WHAT IS BEING ASKED = Scan the data below. Pull out each line where "will" occurs.

Saved data entries =
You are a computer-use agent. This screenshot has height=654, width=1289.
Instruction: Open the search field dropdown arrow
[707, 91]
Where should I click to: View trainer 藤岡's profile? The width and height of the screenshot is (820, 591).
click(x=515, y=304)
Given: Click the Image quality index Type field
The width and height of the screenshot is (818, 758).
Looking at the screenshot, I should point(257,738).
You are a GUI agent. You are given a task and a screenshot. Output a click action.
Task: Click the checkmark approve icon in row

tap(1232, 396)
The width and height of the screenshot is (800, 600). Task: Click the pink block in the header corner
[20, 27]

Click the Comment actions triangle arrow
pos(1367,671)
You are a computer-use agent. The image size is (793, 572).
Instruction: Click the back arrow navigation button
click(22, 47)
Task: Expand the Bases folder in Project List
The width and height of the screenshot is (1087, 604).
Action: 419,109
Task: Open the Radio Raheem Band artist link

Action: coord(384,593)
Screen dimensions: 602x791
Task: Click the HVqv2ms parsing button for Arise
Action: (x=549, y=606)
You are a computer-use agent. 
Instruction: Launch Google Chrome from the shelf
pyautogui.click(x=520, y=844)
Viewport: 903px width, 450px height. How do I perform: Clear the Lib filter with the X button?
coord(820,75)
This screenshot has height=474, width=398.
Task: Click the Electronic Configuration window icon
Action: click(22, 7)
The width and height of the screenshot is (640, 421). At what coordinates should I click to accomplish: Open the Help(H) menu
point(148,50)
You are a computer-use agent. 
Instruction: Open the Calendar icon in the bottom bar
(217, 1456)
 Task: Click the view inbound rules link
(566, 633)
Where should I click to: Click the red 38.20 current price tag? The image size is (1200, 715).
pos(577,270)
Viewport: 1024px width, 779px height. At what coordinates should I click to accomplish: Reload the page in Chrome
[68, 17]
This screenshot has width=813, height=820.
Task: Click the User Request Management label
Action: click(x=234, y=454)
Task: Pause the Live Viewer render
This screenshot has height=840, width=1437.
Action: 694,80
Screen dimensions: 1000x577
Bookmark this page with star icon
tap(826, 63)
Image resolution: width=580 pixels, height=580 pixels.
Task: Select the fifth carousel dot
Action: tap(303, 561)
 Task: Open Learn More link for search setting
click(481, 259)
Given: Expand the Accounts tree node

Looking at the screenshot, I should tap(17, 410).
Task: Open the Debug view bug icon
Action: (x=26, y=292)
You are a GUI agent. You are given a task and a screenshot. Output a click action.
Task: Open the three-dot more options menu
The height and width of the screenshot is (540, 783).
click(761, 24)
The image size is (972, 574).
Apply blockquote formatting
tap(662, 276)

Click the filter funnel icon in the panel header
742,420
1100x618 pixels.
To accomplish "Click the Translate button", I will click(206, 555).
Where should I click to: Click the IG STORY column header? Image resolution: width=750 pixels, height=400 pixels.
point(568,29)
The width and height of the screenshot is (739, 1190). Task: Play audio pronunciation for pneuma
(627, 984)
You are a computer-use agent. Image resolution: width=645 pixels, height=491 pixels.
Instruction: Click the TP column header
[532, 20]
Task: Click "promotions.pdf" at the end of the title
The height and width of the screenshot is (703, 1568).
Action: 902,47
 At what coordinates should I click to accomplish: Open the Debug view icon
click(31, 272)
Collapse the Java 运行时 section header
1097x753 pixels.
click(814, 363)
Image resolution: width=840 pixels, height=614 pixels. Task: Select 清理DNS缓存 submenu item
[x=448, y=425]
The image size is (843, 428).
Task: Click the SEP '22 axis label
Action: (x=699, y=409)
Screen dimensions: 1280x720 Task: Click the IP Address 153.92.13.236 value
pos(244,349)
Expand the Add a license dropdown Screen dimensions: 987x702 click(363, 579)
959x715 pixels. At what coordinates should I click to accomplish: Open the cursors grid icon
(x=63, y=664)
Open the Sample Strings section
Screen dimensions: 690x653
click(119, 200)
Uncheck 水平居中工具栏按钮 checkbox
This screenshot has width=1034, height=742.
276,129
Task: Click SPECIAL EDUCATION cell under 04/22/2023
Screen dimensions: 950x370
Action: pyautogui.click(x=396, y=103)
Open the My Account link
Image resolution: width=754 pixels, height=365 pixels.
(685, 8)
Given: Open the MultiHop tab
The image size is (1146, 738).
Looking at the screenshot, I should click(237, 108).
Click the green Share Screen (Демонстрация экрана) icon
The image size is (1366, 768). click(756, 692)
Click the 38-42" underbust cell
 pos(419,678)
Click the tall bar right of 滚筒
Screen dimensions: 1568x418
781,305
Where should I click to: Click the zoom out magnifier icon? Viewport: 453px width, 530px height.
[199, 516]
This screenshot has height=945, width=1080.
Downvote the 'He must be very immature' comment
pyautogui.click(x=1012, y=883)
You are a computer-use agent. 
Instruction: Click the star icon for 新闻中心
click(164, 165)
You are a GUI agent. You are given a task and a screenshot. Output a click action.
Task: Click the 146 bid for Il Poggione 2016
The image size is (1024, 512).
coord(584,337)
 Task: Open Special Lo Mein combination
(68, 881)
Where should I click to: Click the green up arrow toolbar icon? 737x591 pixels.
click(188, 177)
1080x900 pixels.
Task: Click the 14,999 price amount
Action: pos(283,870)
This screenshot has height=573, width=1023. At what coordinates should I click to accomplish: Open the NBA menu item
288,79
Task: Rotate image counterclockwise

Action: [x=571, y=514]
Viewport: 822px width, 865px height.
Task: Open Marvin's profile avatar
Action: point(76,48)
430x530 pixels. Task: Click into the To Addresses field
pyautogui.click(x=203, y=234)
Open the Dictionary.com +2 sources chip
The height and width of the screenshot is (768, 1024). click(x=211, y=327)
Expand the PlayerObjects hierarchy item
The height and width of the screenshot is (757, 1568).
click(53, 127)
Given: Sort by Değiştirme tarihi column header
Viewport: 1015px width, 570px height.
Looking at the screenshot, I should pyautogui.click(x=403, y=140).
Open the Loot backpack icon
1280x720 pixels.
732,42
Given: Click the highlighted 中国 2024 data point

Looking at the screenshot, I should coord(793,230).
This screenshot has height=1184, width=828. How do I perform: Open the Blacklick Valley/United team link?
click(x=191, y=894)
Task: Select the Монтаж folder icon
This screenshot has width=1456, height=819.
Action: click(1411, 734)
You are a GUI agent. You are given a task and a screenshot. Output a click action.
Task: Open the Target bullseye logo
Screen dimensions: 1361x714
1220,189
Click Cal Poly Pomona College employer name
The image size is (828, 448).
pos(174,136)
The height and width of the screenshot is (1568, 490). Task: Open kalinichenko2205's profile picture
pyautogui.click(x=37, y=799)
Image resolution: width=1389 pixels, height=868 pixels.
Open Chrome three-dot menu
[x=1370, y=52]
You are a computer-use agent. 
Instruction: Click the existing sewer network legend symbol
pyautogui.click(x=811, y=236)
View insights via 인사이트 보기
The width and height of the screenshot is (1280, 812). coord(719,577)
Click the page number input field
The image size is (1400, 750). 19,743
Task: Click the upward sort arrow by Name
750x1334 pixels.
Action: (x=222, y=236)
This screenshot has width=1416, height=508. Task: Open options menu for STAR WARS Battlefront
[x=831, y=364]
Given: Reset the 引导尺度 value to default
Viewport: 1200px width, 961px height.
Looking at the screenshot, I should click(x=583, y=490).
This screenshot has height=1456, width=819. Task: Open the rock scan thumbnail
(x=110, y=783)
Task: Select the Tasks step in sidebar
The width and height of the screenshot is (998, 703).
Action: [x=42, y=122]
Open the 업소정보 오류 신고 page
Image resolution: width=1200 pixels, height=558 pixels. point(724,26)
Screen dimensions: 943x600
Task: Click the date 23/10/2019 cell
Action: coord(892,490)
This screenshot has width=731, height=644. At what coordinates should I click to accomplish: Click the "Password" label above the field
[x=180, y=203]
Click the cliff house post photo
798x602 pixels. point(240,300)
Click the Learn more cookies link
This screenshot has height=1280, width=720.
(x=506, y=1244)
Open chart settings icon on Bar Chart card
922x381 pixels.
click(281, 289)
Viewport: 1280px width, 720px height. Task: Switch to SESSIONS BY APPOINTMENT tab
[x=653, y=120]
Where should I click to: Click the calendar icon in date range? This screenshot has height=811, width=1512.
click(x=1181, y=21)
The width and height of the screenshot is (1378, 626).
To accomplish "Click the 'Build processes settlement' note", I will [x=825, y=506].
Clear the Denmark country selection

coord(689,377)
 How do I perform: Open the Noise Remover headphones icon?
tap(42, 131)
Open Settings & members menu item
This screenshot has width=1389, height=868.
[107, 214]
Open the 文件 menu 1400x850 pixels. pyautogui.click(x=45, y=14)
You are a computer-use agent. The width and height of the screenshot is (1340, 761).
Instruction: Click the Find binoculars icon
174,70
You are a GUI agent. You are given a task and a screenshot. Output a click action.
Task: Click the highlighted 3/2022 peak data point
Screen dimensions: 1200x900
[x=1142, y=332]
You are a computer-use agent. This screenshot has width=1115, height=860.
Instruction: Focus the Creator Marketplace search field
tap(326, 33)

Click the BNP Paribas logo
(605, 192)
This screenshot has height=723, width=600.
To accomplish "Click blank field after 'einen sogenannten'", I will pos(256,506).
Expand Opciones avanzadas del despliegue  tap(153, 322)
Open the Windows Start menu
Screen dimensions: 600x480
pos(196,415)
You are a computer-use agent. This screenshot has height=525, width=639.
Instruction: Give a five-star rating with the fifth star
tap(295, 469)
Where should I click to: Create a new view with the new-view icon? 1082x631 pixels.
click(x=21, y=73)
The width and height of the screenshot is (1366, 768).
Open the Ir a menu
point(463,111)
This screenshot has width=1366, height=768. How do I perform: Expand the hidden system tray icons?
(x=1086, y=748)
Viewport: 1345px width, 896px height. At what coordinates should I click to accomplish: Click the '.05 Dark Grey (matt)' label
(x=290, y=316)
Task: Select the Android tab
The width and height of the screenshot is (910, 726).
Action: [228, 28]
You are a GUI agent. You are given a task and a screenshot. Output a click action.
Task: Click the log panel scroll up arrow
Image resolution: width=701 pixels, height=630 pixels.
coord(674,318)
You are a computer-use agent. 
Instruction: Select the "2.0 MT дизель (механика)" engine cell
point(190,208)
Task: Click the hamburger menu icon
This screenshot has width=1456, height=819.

TASK RESPONSE =
To accomplish "Click the Translate button", I will click(206, 555).
To accomplish "Click the 'Build processes settlement' note", I will [x=825, y=506].
To accomplish "Click blank field after 'einen sogenannten'", I will pos(256,506).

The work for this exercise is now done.